Is this example of triangle in elliptic geometry? what would example of equilateral triangle in hyperbolic geometry look like?
Is there a general formula to determine the surface type that tringle is bounding ?
The problem is that your question has no answer, but not for the reason you might expect: take a 30-60-90 triangle with sides 1, 2, $\sqrt{3}$. Then "the surface type that the triangle is bounding" is the plane. But it's also the cylinder, or the "flat torus" in 4-space, and indeed it could be part of a two-holed-torus (albeit one that didn't "look" like the usual one") or of a projective plane in 5-space, or ...
Now if you've got a particular collection of surface families that you're interested in -- spheres, the plane, perhaps some others -- then there might be a unique answer.
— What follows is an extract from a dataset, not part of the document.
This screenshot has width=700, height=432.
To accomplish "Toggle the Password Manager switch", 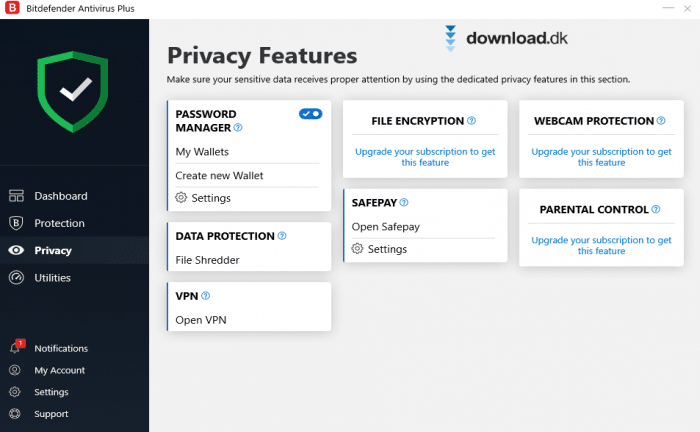I will pyautogui.click(x=310, y=114).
But what you can say is the following:
If the triangle edges actually bound a topological disk on the surface, and if the edges are all geodesics on the surface, then the total curvature of the region bounded can be computed from the Gauss-Bonnet theorem, and you may find that the total curvature is either positive, negative, or zero. If you're restricting your attention to the case of surfaces of constant curvature, then this will indeed tell you the "type" of surface.
Note that the restrictions in the first sentence are necessary: you can draw a triangle (three vertices connected by three edges) that goes "around the handle" of a coffee cup, and this triangle does not bound a disk on the surface of the coffee cup, so you can't say anything about "the surface type the triangle is bounding". And it's also essential that the edges of the triangle be geodesics on that surface, or the mere edge-lengths and angles don't suffice to determine the total curvature of the bounded region -- you need also to know the linear curvature along each edge.